It was 2.004m at census time. Means the housing stock ( calculated off ESB connections) is a reliable number …unlike the population estimates what :)
More here
http://www.finfacts.com/irishfinancenews/article_10004604.shtml
OH!!!, and John Fitzgeralds data
HTH
2Pack
GNP has been declining for a number of years now whilst the population is increasing rapidly.
GNP per Capita is therefore declining .
Capital expenditure is gutted in cutbacks ensuring below par infrastructure to cope with population growth and extra pressure on existing infrastructure.
Our wealth is therefore in freefall and the above parameters are reflective of what happens in third world countries.

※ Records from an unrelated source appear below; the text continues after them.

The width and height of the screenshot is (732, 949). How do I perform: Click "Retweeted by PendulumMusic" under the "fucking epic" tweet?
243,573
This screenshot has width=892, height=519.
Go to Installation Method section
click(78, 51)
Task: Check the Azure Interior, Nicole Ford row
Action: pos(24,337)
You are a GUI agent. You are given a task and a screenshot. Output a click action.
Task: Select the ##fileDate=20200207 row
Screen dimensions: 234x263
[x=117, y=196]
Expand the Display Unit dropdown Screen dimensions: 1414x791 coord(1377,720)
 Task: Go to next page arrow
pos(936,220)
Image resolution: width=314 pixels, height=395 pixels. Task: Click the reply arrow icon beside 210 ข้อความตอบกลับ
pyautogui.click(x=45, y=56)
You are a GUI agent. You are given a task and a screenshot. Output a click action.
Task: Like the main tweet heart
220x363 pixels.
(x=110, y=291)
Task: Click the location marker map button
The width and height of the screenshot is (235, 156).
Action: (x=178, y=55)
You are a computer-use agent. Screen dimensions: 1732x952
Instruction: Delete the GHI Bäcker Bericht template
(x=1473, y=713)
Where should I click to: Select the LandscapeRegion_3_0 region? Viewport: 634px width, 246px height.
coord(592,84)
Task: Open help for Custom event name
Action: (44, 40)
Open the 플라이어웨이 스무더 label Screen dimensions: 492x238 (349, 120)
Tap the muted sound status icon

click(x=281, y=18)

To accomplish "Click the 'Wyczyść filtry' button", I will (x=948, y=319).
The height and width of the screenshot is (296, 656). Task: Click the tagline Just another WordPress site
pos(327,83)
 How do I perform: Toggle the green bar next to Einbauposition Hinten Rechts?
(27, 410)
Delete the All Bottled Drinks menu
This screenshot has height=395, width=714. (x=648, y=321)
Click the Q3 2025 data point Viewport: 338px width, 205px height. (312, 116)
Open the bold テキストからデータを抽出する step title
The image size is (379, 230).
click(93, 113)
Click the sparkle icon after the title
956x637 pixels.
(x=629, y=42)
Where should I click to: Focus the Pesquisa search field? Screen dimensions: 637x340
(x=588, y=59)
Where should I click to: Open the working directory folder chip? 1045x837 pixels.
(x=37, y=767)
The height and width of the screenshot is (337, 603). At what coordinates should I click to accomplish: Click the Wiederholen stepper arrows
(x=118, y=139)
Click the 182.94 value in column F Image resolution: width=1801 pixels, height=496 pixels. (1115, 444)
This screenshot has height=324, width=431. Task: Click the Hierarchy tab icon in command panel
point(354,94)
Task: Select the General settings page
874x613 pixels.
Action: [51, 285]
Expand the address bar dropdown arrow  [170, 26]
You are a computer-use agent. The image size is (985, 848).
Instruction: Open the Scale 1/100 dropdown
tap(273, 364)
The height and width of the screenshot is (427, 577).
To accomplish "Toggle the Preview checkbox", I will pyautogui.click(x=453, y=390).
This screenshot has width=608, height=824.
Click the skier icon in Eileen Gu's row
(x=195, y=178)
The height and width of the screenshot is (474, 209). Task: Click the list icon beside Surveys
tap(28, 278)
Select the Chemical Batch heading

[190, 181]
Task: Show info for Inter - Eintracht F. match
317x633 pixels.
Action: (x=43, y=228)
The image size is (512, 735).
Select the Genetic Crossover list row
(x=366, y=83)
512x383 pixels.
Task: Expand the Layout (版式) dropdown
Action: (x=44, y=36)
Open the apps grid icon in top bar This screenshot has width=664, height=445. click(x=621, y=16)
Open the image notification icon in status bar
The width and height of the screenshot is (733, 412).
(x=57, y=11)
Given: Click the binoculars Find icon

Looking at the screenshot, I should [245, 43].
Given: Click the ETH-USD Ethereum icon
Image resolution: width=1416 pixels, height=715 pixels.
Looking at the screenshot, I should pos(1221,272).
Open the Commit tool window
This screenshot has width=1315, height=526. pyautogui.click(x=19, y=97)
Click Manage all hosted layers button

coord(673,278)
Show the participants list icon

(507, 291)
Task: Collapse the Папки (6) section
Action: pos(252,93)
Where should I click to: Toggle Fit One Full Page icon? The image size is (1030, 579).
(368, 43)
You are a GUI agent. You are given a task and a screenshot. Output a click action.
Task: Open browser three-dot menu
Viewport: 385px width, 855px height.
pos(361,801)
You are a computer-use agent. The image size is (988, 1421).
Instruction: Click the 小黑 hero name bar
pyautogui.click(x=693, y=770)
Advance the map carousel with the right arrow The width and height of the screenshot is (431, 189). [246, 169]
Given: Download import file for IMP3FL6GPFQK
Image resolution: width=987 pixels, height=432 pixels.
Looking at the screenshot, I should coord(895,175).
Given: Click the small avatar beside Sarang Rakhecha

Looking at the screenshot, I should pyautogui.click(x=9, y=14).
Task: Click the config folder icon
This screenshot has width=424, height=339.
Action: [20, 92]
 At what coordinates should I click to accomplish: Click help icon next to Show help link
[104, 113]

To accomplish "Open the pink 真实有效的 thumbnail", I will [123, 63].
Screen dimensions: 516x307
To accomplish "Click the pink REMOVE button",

It is also proof that immigration as a policy of government is an abject failure.
The replacement rate of the indigenous Irish population is just below
what is required to maintain a steady population.
25% of all births in 2009 were to foreign born mothers.If the foreign born population is between 10 and 20% (presumably CSO will publish a breakdown by nationality) and if these patterns of population growth continue then the indegenous Irish will become a minority within 50 years.
The culture of those who have immigrated here is ,based on anecdotal evidence ,to rent rather than to buy so the prevailing culture may well change permanently re house ownership along with our own experience of being burnt in the property fiasco.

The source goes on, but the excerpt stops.